At the end of a series of commandments in Deuteronomy 27.9 is found this rather surprising verse – Be silent, Israel, and listen! You have now become the people of the Lord your God. It gives the sense that if you belong to God you need to listen. Habakkuk in 2.20 putsforth this beautifully – The LORD is in his holy temple; let all the earth be silent before him. This aspect of being silent and listening is an almost lost art in believers – Christian gatherings have become more noise and less substance – Oh yea! Seldom do people come with the mindset, “what is God going to talk to me today?” You better be silent and listen to Him when in God’s presence.

David writes this in Psalms 4.4 – when you are on your beds, search your hearts and be silent. That is weird – on bed? We ought to question, why would someone switch off the lights, get on the bed and start talking? No – David is referring to our thoughts here.
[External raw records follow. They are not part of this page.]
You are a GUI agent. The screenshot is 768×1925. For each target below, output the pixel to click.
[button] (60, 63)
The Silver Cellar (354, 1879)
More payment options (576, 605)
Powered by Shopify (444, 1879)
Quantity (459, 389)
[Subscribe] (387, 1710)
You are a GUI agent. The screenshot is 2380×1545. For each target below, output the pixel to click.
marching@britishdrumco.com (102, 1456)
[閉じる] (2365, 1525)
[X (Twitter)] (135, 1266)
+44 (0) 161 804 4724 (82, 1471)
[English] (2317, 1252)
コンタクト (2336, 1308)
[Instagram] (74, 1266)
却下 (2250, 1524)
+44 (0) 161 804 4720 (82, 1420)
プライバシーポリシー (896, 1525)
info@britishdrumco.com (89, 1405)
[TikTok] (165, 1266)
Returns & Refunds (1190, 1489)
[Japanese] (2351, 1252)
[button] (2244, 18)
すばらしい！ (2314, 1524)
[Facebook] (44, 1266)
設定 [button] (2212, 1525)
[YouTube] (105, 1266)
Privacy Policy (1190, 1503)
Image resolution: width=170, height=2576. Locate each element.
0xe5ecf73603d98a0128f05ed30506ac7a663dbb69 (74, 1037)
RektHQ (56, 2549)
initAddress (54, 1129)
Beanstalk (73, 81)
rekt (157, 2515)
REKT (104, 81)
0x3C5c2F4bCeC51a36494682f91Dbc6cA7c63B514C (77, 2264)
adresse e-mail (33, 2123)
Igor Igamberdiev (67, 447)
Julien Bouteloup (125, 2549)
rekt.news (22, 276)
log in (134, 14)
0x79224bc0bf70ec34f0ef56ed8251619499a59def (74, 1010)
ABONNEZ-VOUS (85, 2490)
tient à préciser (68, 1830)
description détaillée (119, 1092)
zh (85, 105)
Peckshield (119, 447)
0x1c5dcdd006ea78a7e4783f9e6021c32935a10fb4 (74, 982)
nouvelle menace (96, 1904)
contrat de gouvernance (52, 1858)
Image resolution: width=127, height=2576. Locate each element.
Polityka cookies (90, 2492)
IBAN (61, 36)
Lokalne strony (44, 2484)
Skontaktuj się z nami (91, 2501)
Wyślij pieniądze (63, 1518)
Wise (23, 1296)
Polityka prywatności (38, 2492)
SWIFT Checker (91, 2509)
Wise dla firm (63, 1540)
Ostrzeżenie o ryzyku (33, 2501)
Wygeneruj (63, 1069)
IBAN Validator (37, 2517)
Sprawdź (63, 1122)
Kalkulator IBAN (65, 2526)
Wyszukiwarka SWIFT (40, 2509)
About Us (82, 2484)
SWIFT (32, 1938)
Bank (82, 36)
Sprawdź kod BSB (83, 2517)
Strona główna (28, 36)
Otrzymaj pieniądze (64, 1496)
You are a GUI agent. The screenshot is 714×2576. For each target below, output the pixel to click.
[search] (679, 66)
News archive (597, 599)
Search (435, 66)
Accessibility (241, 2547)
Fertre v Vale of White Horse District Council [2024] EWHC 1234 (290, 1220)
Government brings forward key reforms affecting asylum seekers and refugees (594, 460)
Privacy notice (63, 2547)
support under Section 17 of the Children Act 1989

Most young men and women and perhaps older ones too have a problem with closed doors and dark rooms – it is not claustrophobia, but fantasizing – and not just the sexual kind of fantasizing.

You would often find a young man get onto bed at ten in the night but lay awake until after midnight fantasizing about anything and everything under the sun – sometimes planning and scheming. Sadly, Micah 2.1 says, Woe to those who plan iniquity, to those who plot evil on their beds. Rather according to David on the bed is a time to shut off those thoughts of anger, jealousy or passion and open yourself to search your hearts. It is a time to rectify your past but not to plot your future.

The classic example of a man being silent is displayed in Jesus’ life. Isaiah had long before prophesied in 53.7 that “as sheep before its shearers is silent, so he did not open his mouth.” Both Matthew and Mark record the beginning of the fulfilment of this prophecy when they mention, “But Jesus remained silent” in Matthew 26.63 and Mark 14.61. No one questioned Jesus why he remained silent, but I bet the answer would’ve been “for this reason I have been sent”. When you know that by breaking your silence you would potentially mess up your mission it is better to be silent rather than retort. For our prayer and purpose always should be, “let your will be done on earth as it is in heaven”.

If there is power in speech, depending on the situation there is power in silence too. Draw from this power in the presence of God, on bed and in ministry and remember that an earthquake may shatter the earth, a storm may hit everything on it but God is always in the silence that ensues after all he is a God who said, be still and know that I am God.